Data model advice for GitHub Actions workflows

I am looking to instrument a build system based around GitHub Actions. I have an implementation that I’ll describe, but my data model seems wrong for using Tempo’s TraceQL capabilities, and I’m seeking advice on better design.

How GitHub Actions is set up:

  • A top-level “project” repository contains the pull-request workflow.
    • Each job in the project repository is either a call to a reusable workflow, or may do some work. The difference here is mostly a question of whether they have sub-jobs or just steps.
    • The reusable workflows may have matrices in them, and they have their own jobs

My current data model is to start a trace and span for the top-level “project” workflow, and to have all other jobs be children of this top-level span.

I want to be able to create a dashboard that gives insight into things like:

  • For a given machine type, what was the average time from job creation to job start time? This is a latency that we can work on with our hosted infrastructure.
  • For a given job (task, like build-cpp, plus matrix variables for configuration), what does our build time look like over time? Over time really means “over commit space”, and it would be nice to be able to filter and group by git branches.
  • Attach logs as span events for things like resource usage, cache hit statistics, etc.

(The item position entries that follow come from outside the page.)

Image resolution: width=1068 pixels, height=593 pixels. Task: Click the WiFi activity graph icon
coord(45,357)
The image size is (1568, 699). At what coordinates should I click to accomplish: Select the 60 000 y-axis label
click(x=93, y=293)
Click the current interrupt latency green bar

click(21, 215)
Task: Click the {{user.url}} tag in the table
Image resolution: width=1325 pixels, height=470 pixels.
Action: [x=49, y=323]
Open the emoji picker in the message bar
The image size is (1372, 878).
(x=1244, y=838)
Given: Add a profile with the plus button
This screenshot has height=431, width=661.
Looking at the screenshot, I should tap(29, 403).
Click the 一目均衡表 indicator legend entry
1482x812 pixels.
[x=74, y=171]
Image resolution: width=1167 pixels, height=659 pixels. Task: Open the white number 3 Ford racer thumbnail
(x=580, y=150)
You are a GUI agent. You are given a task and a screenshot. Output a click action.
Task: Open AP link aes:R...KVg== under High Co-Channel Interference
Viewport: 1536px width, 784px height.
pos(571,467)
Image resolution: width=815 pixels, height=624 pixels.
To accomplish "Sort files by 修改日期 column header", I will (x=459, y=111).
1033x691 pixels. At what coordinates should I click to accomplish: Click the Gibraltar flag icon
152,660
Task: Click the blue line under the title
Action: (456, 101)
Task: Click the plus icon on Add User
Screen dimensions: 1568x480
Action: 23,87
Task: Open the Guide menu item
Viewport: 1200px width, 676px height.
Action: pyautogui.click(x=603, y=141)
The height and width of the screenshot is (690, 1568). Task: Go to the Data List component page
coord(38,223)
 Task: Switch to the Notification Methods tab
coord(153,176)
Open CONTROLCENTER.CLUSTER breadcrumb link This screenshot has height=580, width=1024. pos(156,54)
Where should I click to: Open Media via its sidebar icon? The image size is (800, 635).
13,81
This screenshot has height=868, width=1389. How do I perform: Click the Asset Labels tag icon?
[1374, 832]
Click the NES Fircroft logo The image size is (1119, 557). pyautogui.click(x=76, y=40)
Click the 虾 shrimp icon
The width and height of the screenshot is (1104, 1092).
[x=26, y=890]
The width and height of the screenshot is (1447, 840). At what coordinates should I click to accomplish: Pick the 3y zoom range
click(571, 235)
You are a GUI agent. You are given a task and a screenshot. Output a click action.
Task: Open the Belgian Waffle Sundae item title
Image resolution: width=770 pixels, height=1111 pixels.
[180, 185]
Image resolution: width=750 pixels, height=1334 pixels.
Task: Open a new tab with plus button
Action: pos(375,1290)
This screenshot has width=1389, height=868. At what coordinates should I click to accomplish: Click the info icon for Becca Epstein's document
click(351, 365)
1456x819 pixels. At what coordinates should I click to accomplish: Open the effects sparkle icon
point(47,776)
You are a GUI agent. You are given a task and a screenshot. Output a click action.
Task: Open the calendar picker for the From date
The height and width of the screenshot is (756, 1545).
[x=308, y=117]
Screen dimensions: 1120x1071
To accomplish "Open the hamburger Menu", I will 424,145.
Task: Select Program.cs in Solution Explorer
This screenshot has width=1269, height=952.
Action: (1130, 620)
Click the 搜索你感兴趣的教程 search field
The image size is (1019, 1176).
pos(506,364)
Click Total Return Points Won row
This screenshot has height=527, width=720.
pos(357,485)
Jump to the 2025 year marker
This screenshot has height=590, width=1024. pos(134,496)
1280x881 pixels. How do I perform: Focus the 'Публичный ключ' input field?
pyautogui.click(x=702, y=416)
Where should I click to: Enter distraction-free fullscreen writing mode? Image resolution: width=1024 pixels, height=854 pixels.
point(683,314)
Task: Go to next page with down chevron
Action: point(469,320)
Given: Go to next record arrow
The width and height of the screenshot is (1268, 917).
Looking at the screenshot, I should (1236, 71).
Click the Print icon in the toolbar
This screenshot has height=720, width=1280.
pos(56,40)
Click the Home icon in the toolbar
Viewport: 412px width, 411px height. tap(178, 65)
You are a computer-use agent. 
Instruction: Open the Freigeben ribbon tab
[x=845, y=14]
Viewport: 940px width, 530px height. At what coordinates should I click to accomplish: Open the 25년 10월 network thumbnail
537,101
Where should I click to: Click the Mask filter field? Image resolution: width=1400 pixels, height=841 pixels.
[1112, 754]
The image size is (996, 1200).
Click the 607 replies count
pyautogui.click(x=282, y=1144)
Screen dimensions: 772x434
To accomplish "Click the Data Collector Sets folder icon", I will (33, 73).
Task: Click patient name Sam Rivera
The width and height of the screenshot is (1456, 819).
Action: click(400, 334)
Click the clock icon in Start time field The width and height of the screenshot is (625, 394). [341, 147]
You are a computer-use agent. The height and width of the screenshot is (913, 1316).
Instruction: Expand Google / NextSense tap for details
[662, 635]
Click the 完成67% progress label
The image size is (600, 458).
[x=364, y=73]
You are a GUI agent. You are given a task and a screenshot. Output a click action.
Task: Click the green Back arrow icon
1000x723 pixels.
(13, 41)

Under my current model, it feels wrong. The queries seem designed to return traces, not child spans of traces. If I want to show a statistic, that statistic seems like it should be one-per-trace, and that I should be capturing the connection with the top-level project job using attributes instead. I believe that I should remove the top-level span, and have each child job have a unique trace ID.

Am I seeing things accurately, or have I just misunderstood the query language?

Relevant links (I am limited to 2 links; will post more in follow-up):

Not exactly what you asked, but I am sharing few links that might be helpful for your use-case:

Checkout this Intro to CI/CD Observability and the Grafana LGTM Stack Webinar

CI/CD O11y Blogpost, OpenTelemetry Proposal (closed but tons of good discussion in there) and grafana-ci-otel-collector project.

1 Like

Thanks for the ideas. It’s good to see that Grafana might be getting some built-in (or plug-in) support for this kind of thing. I think I need more flexibility for our application, but it is good to see some similar ideas and traces in the webinar and blog post.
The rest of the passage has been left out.